En su debut, Truffaut se inspiró en su propia vida para recrear la existencia del joven Antoine Duanel (Jean-Pierre Léaud), un álter ego que durante veinte años aparecería en pantalla y crecería a la par del director: después de Los cuatrocientos golpes vendrían Antoine y Colette, cuento que  formó parte del filme El amor a los veinte años (1962), Besos robados (1968), Domicilio conyugal (1970) y El amor en fuga (1979).

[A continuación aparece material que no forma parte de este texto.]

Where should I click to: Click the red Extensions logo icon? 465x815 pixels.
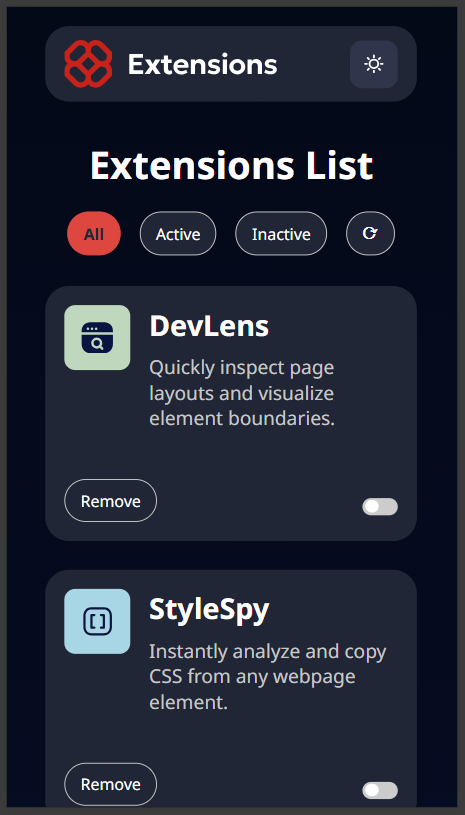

Si se revisa la extensa filmografía de Truffaut, sus excelentes críticas de cine, sus guiones, sus libros (el de la entrevista con Hitchcock es un clásico de la literatura cinematográfica), sus estudios del cine B norteamericano, en especial los policiacos, para experimentar a partir de él, sus desempeños como actor y la evolución desde la Nueva Ola hacia formas creativas más variadas, se llega a la conclusión de que hasta su muerte, en 1984, víctima de un tumor cerebral, no tuvo un momento de reposo y, si lo tuvo, fue para amar a no pocas de las actrices que luego volcarían en pantalla cuanto se propuso sacar de ellas.

Cuando la Nueva Ola comenzó a ser percibida como un movimiento que se repetía, Truffaut se desmarcó haciendo películas que no lo ataran a las estructuras narrativas y visuales por las que una vez apostó. Algunos de sus antiguos cofrades lo criticaron, pero ahí están sus filmes, medianamente cambiantes en el estilo, aunque inteligentes y emotivos, como para demostrar que no le faltaban razones en su evolución artística.

Fue un muchacho díscolo, cercano a la fechoría (ah, Los cuatrocientos golpes), que con la misma sinceridad reinante en sus películas, un día proclamó al mundo que “por haberle salvado el cine la vida”, su vida había sido por entero para el cine.